● **Input material**:
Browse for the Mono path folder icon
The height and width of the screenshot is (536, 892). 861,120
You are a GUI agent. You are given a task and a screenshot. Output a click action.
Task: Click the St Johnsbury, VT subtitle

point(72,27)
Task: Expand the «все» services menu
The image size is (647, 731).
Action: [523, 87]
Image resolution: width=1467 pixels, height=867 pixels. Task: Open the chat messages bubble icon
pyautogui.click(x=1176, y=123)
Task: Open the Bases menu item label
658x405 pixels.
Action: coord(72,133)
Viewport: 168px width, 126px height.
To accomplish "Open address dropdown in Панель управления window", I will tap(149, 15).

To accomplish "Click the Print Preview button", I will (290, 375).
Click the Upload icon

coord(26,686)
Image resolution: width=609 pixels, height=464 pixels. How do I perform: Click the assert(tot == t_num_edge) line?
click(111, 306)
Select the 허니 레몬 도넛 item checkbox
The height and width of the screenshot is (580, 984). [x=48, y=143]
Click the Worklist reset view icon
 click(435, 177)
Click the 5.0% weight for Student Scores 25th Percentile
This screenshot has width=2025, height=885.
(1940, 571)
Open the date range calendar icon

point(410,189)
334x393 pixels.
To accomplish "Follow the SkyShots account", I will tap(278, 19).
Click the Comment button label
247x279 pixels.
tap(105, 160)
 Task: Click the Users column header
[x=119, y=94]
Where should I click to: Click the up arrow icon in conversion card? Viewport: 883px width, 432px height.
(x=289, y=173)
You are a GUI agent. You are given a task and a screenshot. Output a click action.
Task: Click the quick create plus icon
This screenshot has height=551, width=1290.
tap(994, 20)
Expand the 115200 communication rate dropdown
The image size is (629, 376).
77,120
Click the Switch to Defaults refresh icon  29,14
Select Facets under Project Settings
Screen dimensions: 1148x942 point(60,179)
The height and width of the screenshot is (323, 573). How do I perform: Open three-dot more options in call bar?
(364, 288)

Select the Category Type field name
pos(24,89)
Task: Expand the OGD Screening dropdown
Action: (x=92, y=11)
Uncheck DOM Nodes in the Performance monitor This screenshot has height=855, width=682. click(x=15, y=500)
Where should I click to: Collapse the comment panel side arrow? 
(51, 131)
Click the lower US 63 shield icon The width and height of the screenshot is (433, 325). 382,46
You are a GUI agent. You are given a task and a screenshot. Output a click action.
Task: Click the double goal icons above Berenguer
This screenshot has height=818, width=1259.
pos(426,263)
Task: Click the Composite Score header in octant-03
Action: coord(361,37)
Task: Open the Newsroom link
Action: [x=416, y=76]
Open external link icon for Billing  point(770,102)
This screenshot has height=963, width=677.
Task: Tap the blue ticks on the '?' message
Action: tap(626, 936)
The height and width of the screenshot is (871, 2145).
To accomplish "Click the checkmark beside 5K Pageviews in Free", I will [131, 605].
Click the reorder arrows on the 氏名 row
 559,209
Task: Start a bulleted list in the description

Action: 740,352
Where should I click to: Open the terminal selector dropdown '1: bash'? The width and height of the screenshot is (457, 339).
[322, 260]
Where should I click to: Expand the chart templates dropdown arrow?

● **Task details**:
All entries above must be reproduced without a single change.

● **Reply to the exercise**:
Browse for the Mono path folder icon
The height and width of the screenshot is (536, 892). 861,120
You are a GUI agent. You are given a task and a screenshot. Output a click action.
Task: Click the St Johnsbury, VT subtitle

point(72,27)
Task: Expand the «все» services menu
The image size is (647, 731).
Action: [523, 87]
Image resolution: width=1467 pixels, height=867 pixels. Task: Open the chat messages bubble icon
pyautogui.click(x=1176, y=123)
Task: Open the Bases menu item label
658x405 pixels.
Action: coord(72,133)
Viewport: 168px width, 126px height.
To accomplish "Open address dropdown in Панель управления window", I will tap(149, 15).

To accomplish "Click the Print Preview button", I will (290, 375).
Click the Upload icon

coord(26,686)
Image resolution: width=609 pixels, height=464 pixels. How do I perform: Click the assert(tot == t_num_edge) line?
click(111, 306)
Select the 허니 레몬 도넛 item checkbox
The height and width of the screenshot is (580, 984). [x=48, y=143]
Click the Worklist reset view icon
 click(435, 177)
Click the 5.0% weight for Student Scores 25th Percentile
This screenshot has width=2025, height=885.
(1940, 571)
Open the date range calendar icon

point(410,189)
334x393 pixels.
To accomplish "Follow the SkyShots account", I will tap(278, 19).
Click the Comment button label
247x279 pixels.
tap(105, 160)
 Task: Click the Users column header
[x=119, y=94]
Where should I click to: Click the up arrow icon in conversion card? Viewport: 883px width, 432px height.
(x=289, y=173)
You are a GUI agent. You are given a task and a screenshot. Output a click action.
Task: Click the quick create plus icon
This screenshot has height=551, width=1290.
tap(994, 20)
Expand the 115200 communication rate dropdown
The image size is (629, 376).
77,120
Click the Switch to Defaults refresh icon  29,14
Select Facets under Project Settings
Screen dimensions: 1148x942 point(60,179)
The height and width of the screenshot is (323, 573). How do I perform: Open three-dot more options in call bar?
(364, 288)

Select the Category Type field name
pos(24,89)
Task: Expand the OGD Screening dropdown
Action: (x=92, y=11)
Uncheck DOM Nodes in the Performance monitor This screenshot has height=855, width=682. click(x=15, y=500)
Where should I click to: Collapse the comment panel side arrow? 
(51, 131)
Click the lower US 63 shield icon The width and height of the screenshot is (433, 325). 382,46
You are a GUI agent. You are given a task and a screenshot. Output a click action.
Task: Click the double goal icons above Berenguer
This screenshot has height=818, width=1259.
pos(426,263)
Task: Click the Composite Score header in octant-03
Action: coord(361,37)
Task: Open the Newsroom link
Action: [x=416, y=76]
Open external link icon for Billing  point(770,102)
This screenshot has height=963, width=677.
Task: Tap the blue ticks on the '?' message
Action: tap(626, 936)
The height and width of the screenshot is (871, 2145).
To accomplish "Click the checkmark beside 5K Pageviews in Free", I will [131, 605].
Click the reorder arrows on the 氏名 row
 559,209
Task: Start a bulleted list in the description

Action: 740,352
Where should I click to: Open the terminal selector dropdown '1: bash'? The width and height of the screenshot is (457, 339).
[322, 260]
Where should I click to: Expand the chart templates dropdown arrow?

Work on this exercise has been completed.